Agnes Martin

Photo: Alexander Liberman
Agnes Martin (1912-2004) was an American-Canadian painter known for her calm, meditative and sensuel works. In pale swathes of color lined with pencil, Martin’s art emerged out of Abstract Expressionism while preceding Minimalism’s sparse intensity.
She lived in lifelong self-elected exile in New Mexico, where she met spiritually oriented artists and started to paint to move beyond the satisfaction of her ego.

Photo: 2019 Estate of Agnes Martin / Artists Rights Society (ARS), New York
Agnes Martin was recognized at a relatively early stage of her career when she was in her mid-forties. She was always radical in her approach, so when she found her artistic expression as a 30-year-old, she burned everything she had previously drawn and painted. In the mid-1950s, her peculiar minimalism was discovered by an art dealer. She moved to New York and became part of the city’s art scene, that among others included Robert Indiana, Ellsworth Kelly, Barnett Newman and Ad Reinhardt. Later in the sixties she was part of an art group consisting of recognised artists like Mark Rotko, Sol LeWitt, Robert Ryman and Donald Judd.
Agnes Martin gradually distanced herself from the art groups, she was involved with and one day chose to disappear while on the highway en route to Mexico.
She stopped painting and lived in self-made, somewhat primitive homes for the remainder of her life.
Martin was diagnosed with schizophrenia, but in her last years found peace in the Taoist meditation her paintings constituted. She was not striving for perfection - rather, she felt her art was a reflection of the patterns of nature.

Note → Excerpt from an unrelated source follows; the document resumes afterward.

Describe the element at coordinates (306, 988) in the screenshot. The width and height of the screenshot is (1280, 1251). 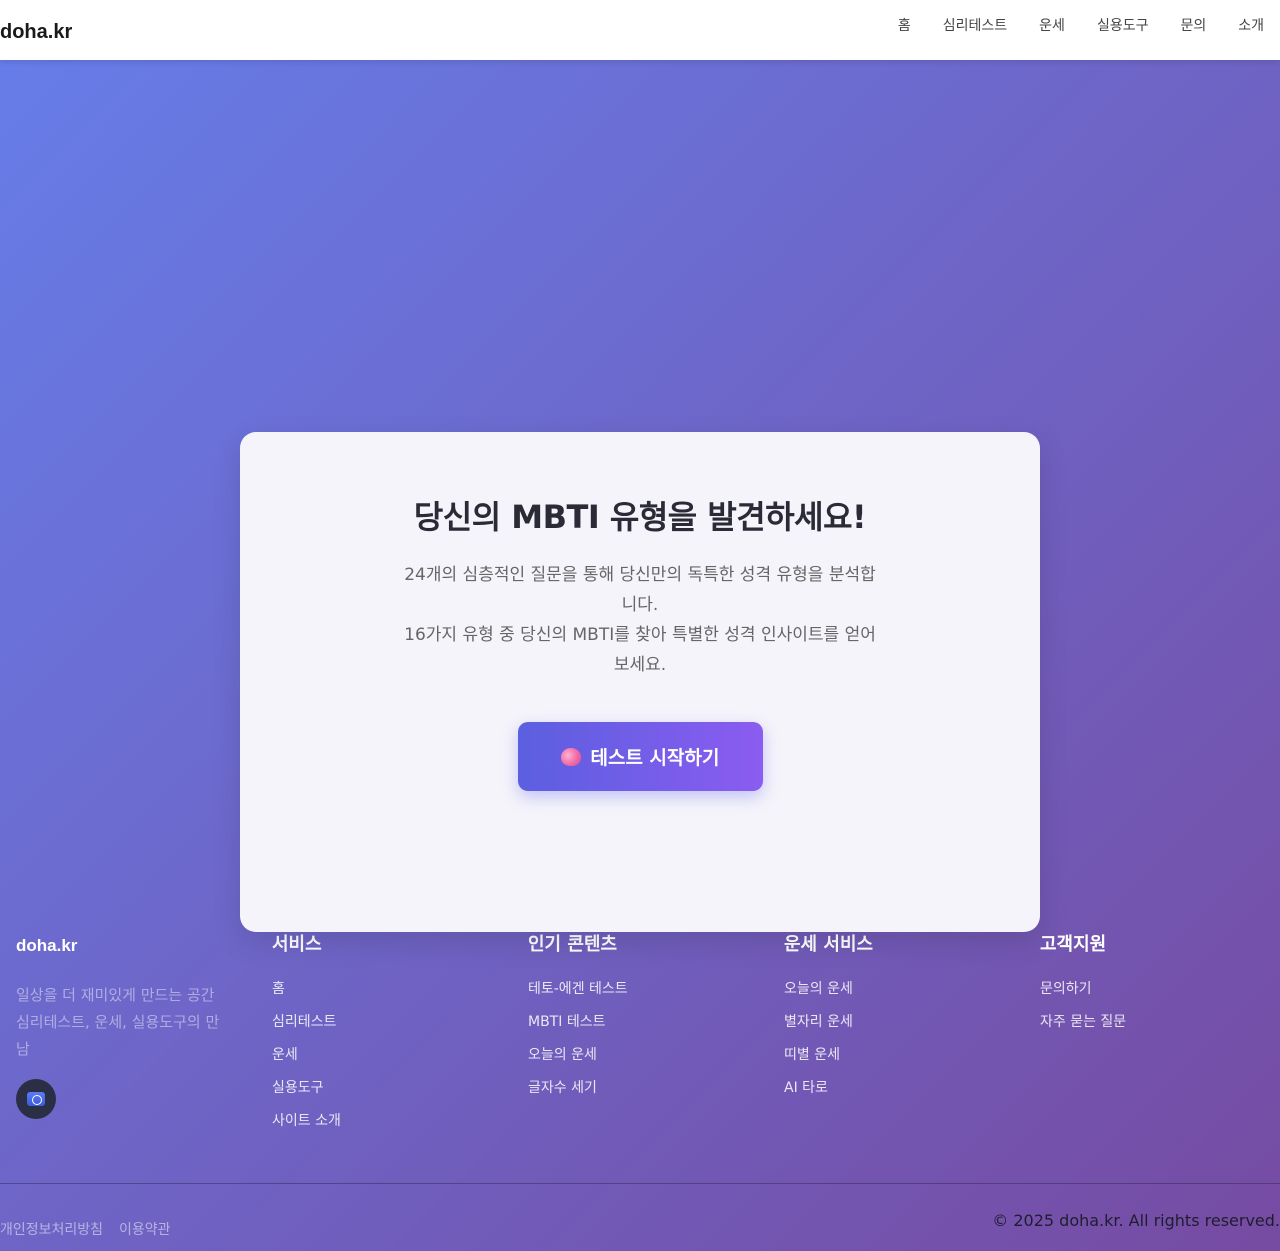
I see `footer-link-home: 홈` at that location.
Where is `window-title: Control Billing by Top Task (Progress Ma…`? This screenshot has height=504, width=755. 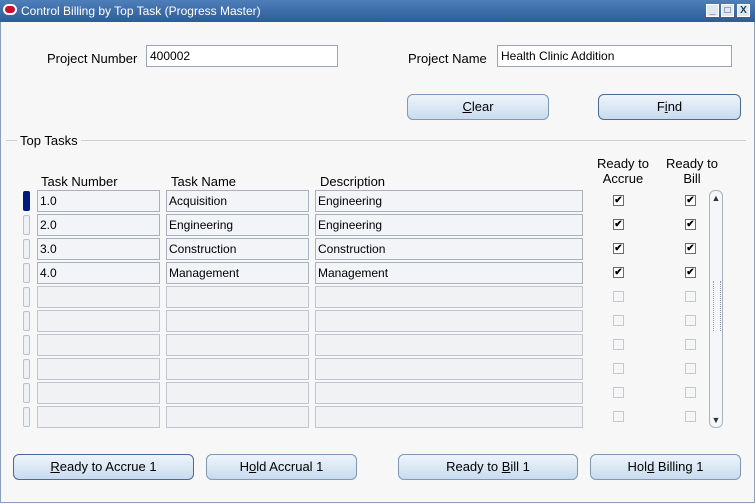
window-title: Control Billing by Top Task (Progress Ma… is located at coordinates (141, 11).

Photo: 2019 Estate of Agnes Martin / Artists Rights Society (ARS), New York

Photo: 2019 Estate of Agnes Martin / Artists Rights Society (ARS), New York


Photo: Mildred Tolbert
Agnes Martin built her oeuvre around the search for sublime beauty and serenity, following her belief that “art is the concrete representation of our most subtle feelings.”
Her works cover from the early organic abstractions to her iconic, minimalist and monochrome fine-lined grids and square blocks in muted, pastels colors. She did not distinguish between drawing and painting, and several of the pictures were done with pencil or graphite as well as gesso and diluted, transparent acrylic paint. The square is integral to Martin’s work, both as the shape of her six-by- six-foot canvases and as an enduring motif, influenced by the Taoist pursuit of balance and harmony “My paintings are not about what is seen,” she said. "They are about what is known forever in the mind.”